---- Data shown
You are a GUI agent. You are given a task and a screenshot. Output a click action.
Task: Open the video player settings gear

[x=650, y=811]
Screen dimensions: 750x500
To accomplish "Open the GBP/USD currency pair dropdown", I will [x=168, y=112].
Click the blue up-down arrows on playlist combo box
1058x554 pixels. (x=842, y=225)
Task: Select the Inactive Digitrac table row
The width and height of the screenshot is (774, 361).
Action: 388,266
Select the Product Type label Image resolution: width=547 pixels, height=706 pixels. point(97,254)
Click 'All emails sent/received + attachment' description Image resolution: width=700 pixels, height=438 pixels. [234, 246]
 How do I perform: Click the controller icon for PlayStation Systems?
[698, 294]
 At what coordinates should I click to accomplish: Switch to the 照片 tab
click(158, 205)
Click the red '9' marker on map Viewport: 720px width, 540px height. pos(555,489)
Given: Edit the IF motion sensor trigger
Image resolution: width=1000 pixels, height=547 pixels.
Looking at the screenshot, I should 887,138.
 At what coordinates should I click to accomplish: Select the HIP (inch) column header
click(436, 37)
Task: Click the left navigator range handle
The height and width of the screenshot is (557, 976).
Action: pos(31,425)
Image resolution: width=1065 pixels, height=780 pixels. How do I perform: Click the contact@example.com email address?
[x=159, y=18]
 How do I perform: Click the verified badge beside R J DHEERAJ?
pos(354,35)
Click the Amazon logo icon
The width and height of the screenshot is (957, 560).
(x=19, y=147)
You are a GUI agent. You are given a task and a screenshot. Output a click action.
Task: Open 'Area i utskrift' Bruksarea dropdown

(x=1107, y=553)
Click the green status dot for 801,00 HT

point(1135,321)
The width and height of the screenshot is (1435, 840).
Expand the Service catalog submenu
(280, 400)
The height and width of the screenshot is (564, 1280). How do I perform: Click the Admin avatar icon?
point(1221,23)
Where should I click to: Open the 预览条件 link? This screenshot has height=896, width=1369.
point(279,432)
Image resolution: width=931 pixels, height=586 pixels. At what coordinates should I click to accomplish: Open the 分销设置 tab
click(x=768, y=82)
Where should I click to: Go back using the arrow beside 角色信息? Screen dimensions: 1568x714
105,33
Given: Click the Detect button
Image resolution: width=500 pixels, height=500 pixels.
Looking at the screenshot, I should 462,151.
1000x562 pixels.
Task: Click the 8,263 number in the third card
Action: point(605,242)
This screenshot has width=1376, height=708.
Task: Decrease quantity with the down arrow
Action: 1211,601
--------
• **What you are asked to do**
Precisely the line with "Image resolution: width=1000" and the lines after it, up to the last line of the entries above, are to be reproduced, and nothing more.

• **Answer to the exercise**
Image resolution: width=1000 pixels, height=547 pixels.
Looking at the screenshot, I should 887,138.
 At what coordinates should I click to accomplish: Select the HIP (inch) column header
click(436, 37)
Task: Click the left navigator range handle
The height and width of the screenshot is (557, 976).
Action: pos(31,425)
Image resolution: width=1065 pixels, height=780 pixels. How do I perform: Click the contact@example.com email address?
[x=159, y=18]
 How do I perform: Click the verified badge beside R J DHEERAJ?
pos(354,35)
Click the Amazon logo icon
The width and height of the screenshot is (957, 560).
(x=19, y=147)
You are a GUI agent. You are given a task and a screenshot. Output a click action.
Task: Open 'Area i utskrift' Bruksarea dropdown

(x=1107, y=553)
Click the green status dot for 801,00 HT

point(1135,321)
The width and height of the screenshot is (1435, 840).
Expand the Service catalog submenu
(280, 400)
The height and width of the screenshot is (564, 1280). How do I perform: Click the Admin avatar icon?
point(1221,23)
Where should I click to: Open the 预览条件 link? This screenshot has height=896, width=1369.
point(279,432)
Image resolution: width=931 pixels, height=586 pixels. At what coordinates should I click to accomplish: Open the 分销设置 tab
click(x=768, y=82)
Where should I click to: Go back using the arrow beside 角色信息? Screen dimensions: 1568x714
105,33
Given: Click the Detect button
Image resolution: width=500 pixels, height=500 pixels.
Looking at the screenshot, I should 462,151.
1000x562 pixels.
Task: Click the 8,263 number in the third card
Action: point(605,242)
This screenshot has width=1376, height=708.
Task: Decrease quantity with the down arrow
Action: 1211,601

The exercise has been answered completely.